I agree that IRL + RL is a possible mechanism for imitation learning, in the same way that behavioral cloning is a possible mechanism for imitation learning. (This is why I was pretty confident that my first option was not the right one.)
RL is typically about sequential decision-making, and I wasn’t sure where the “sequential” part came in).
I guess I’ve used the term “reinforcement learning” to refer to a broader class of problems including both one-shot bandit problems and sequential decision making problems. In this view The feature that makes RL different from supervised learning is not that we’re trying to figure out what how to act in an MDP/POMDP, but instead that we’re trying to optimize a function that we can’t take the derivative of (in the MDP case, it’s because the environment is non-differentiable, and in the approval learning case, it’s because the overseer is non-differentiable).
You can use RL for the distillation step. (I usually mention RL as the intended distillation procedure when I describe the scheme, except perhaps in the AGZ analogy post.)
The algorithm still needs reinforce and a value function baseline (since you need to e.g. output words one at a time), and “RL” seems like the normal way to talk about that algorithm/problem. We you could instead call it “contextual bandits.”
You could also use an assistant who you can interact with to help evaluate rewards (rather than using assistants who answer a single question) in which case it’s generic RL.
Does “imitation learning” refer to an autoregressive model here?
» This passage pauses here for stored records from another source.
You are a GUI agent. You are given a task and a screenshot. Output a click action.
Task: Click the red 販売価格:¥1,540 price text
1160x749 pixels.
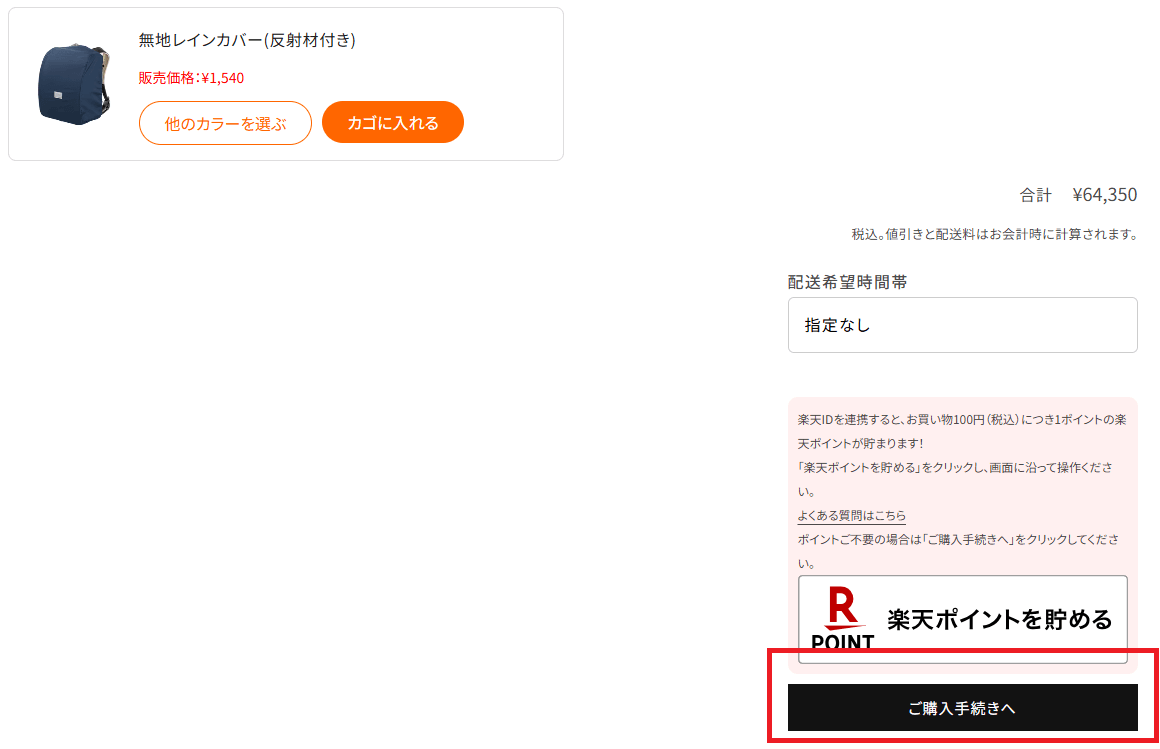pyautogui.click(x=191, y=78)
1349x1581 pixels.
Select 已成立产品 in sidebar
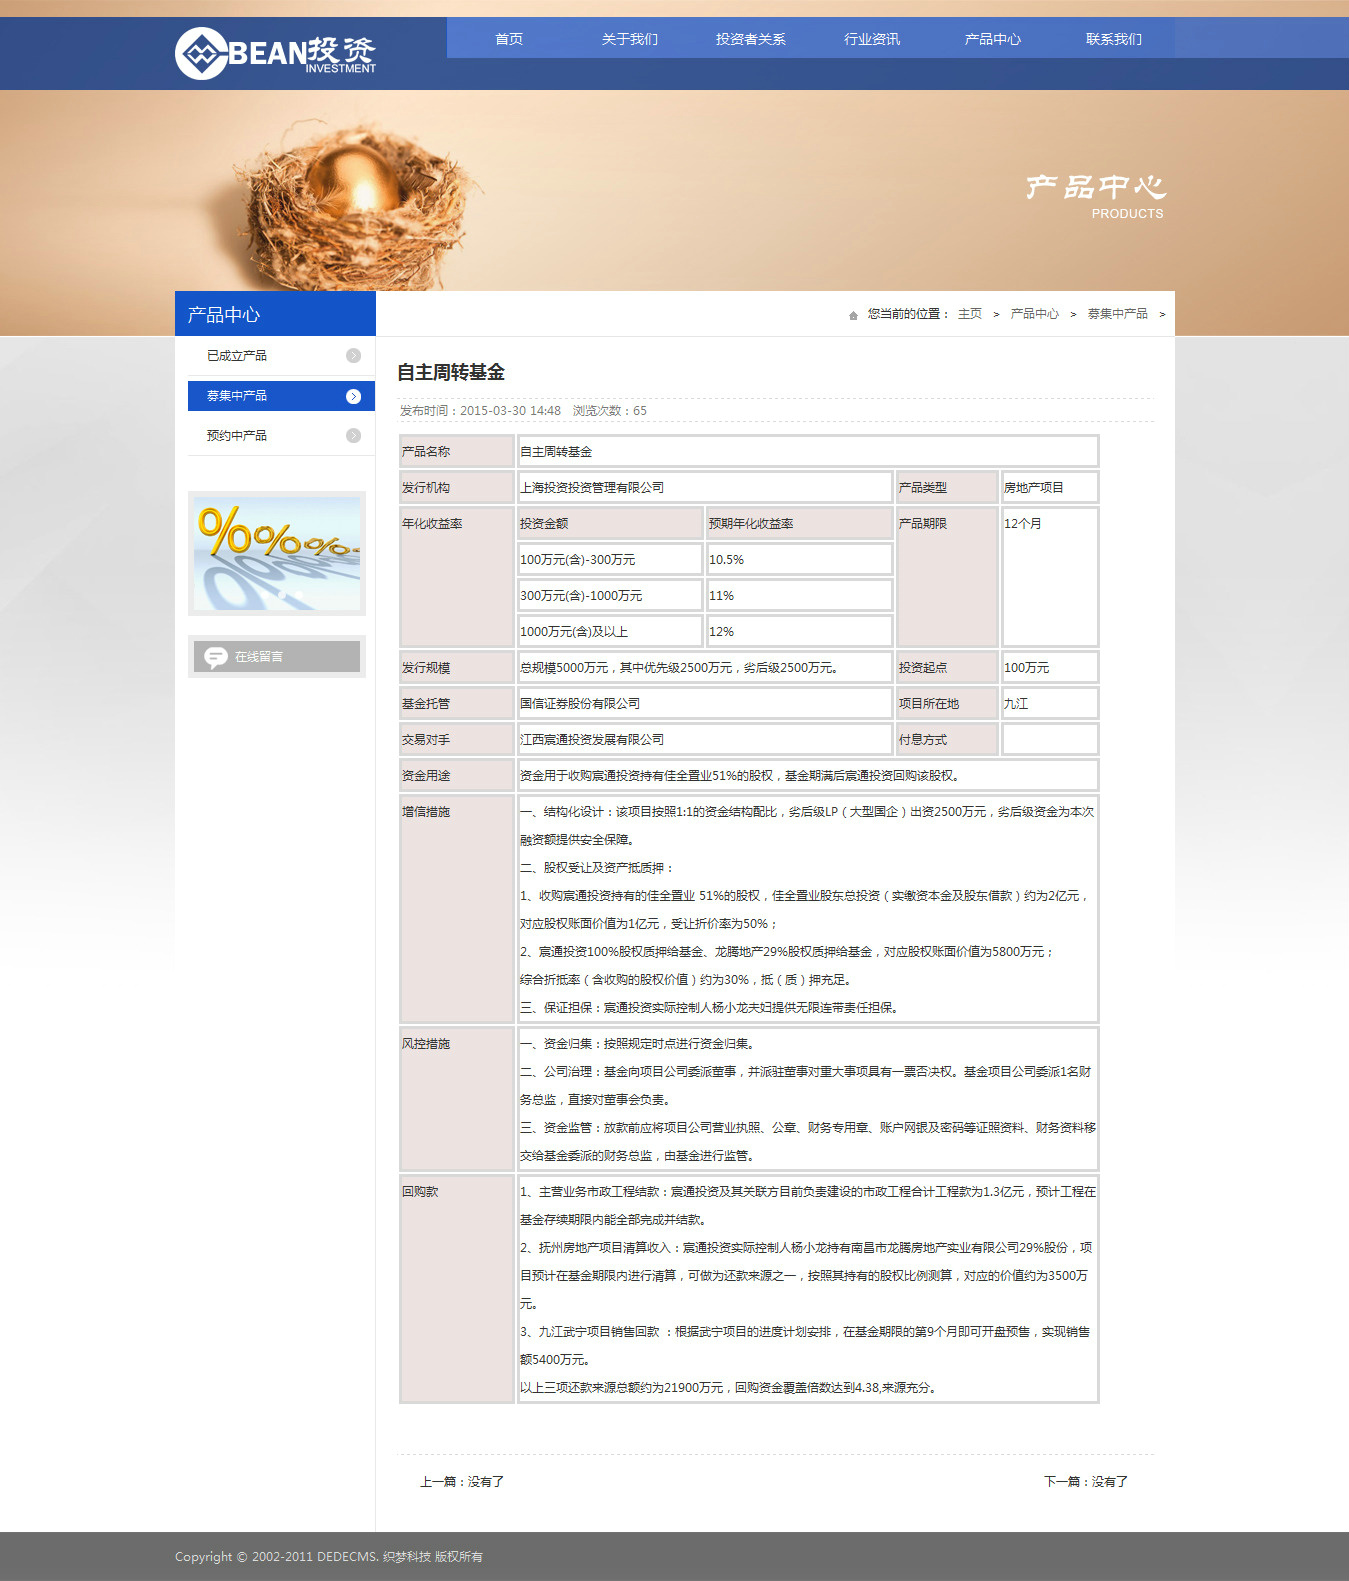(237, 356)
I think of IRL+RL a possible mechanism for imitation learning, and it’s normally the kind of algorithm I have in mind when talking about “imitation learning” (or the GAN objective, or an EBM, all of which seem roughly equivalent, or maybe some bi-GAN/VAE thing). (Though I also expect to use an autoregressive model as an initialization in any case.)
Yeah, I know, my main uncertainty was with how exactly that cashes out into an algorithm (in particular, RL is typically about sequential decision-making, and I wasn’t sure where the “sequential” part came in).
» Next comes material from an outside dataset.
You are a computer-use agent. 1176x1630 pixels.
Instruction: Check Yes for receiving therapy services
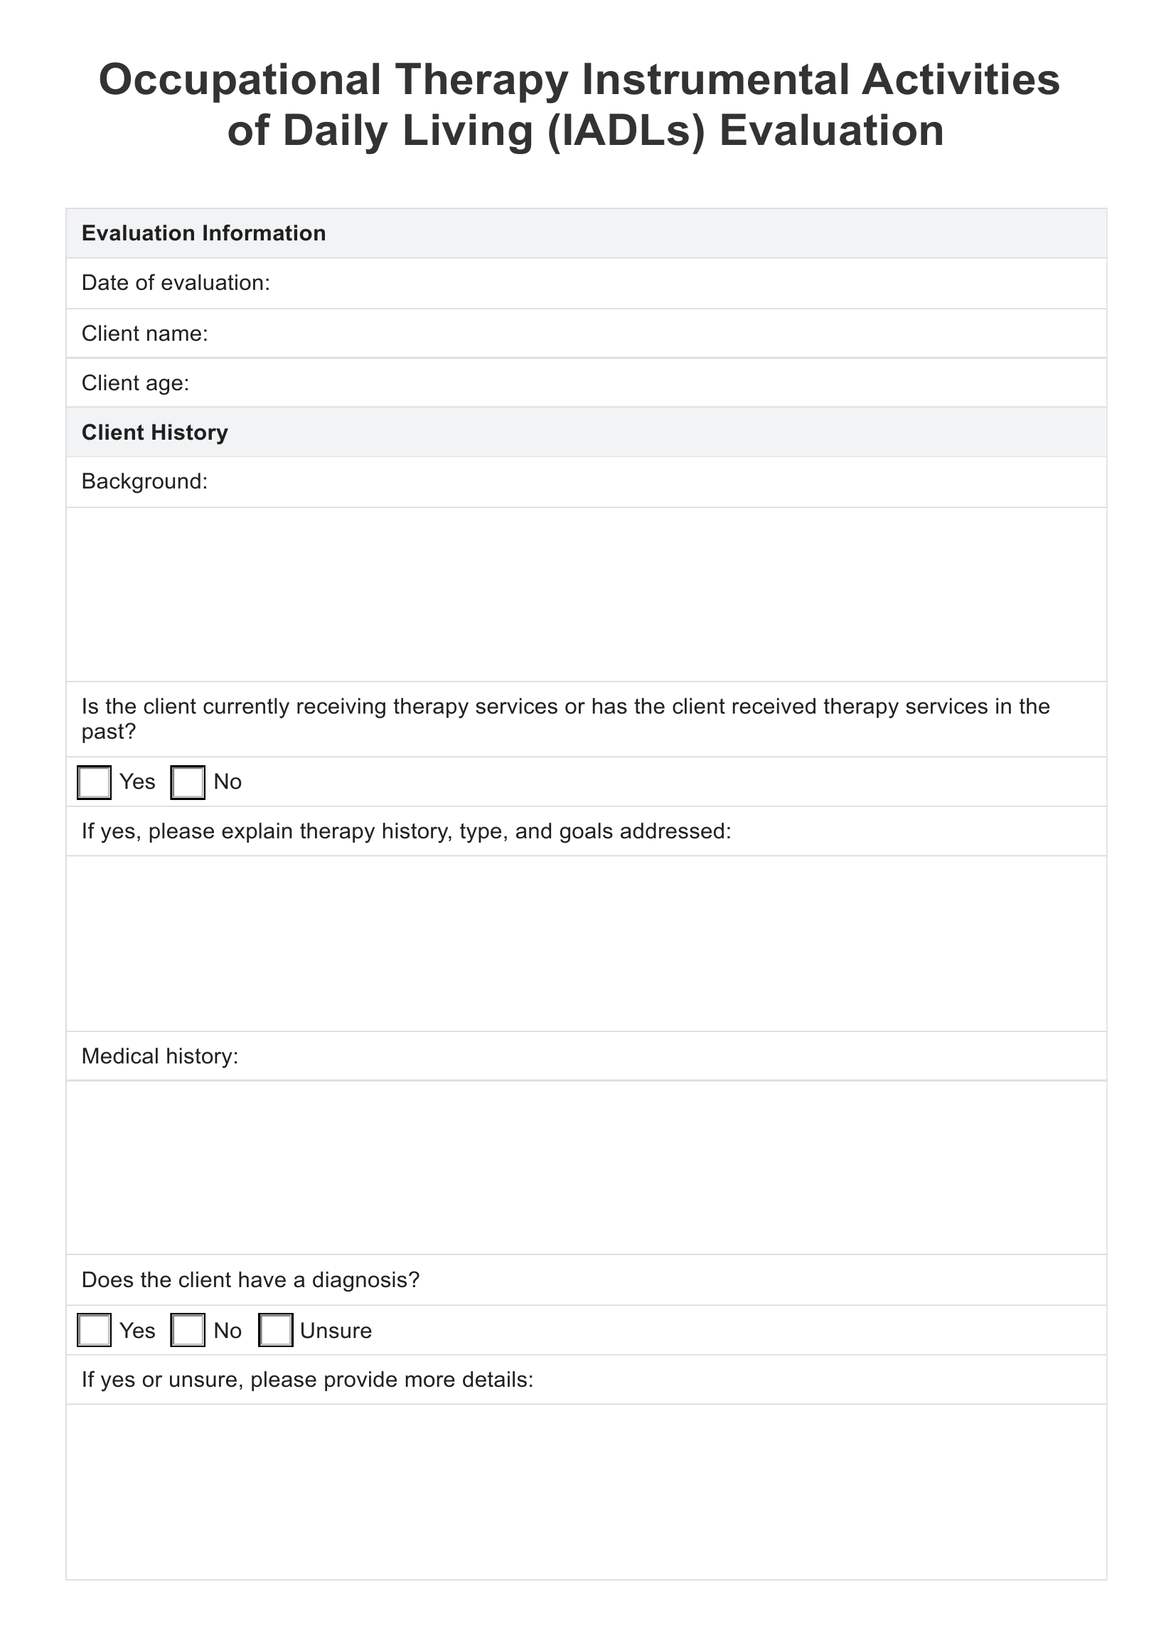pyautogui.click(x=94, y=782)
I get the need for reinforce, I’m not sure I understand the value function baseline part.
Here’s a thing you might be saying that would explain the value function baseline: this problem is equivalent to a sparse-reward RL problem, where:
The states are the question + in-progress answer
The actions are “append the word w to the answer”
All actions produce zero reward except for the action that ends the answer, which produces reward equal to the overseer’s answer to “How good is answer <answer> to question <question>?”
And we can apply RL algorithms to this problem.
Is that equivalent to what you’re saying?
Just to make sure I’m understanding correctly, this is recursive reward modeling, right?
Yeah, that was bad wording on my part. I was using “imitation learning” to refer both to the problem of imitating the behavior of an agent, as well as the particular mechanism of behavioral cloning, i.e. collecting a dataset of many question-answer pairs and performing gradient descent using e.g. cross-entropy loss.
I agree that IRL + RL is a possible mechanism for imitation learning, in the same way that behavioral cloning is a possible mechanism for imitation learning. (This is why I was pretty confident that my first option was not the right one.)
I guess I’ve used the term “reinforcement learning” to refer to a broader class of problems including both one-shot bandit problems and sequential decision making problems. In this view The feature that makes RL different from supervised learning is not that we’re trying to figure out what how to act in an MDP/POMDP, but instead that we’re trying to optimize a function that we can’t take the derivative of (in the MDP case, it’s because the environment is non-differentiable, and in the approval learning case, it’s because the overseer is non-differentiable).
Got it, thanks for clarifying.
I’m seeing a one-hour old empty comment, I assume it got accidentally deleted somehow?
ETA: Nvm, I can see it on LessWrong, but not on the Alignment Forum.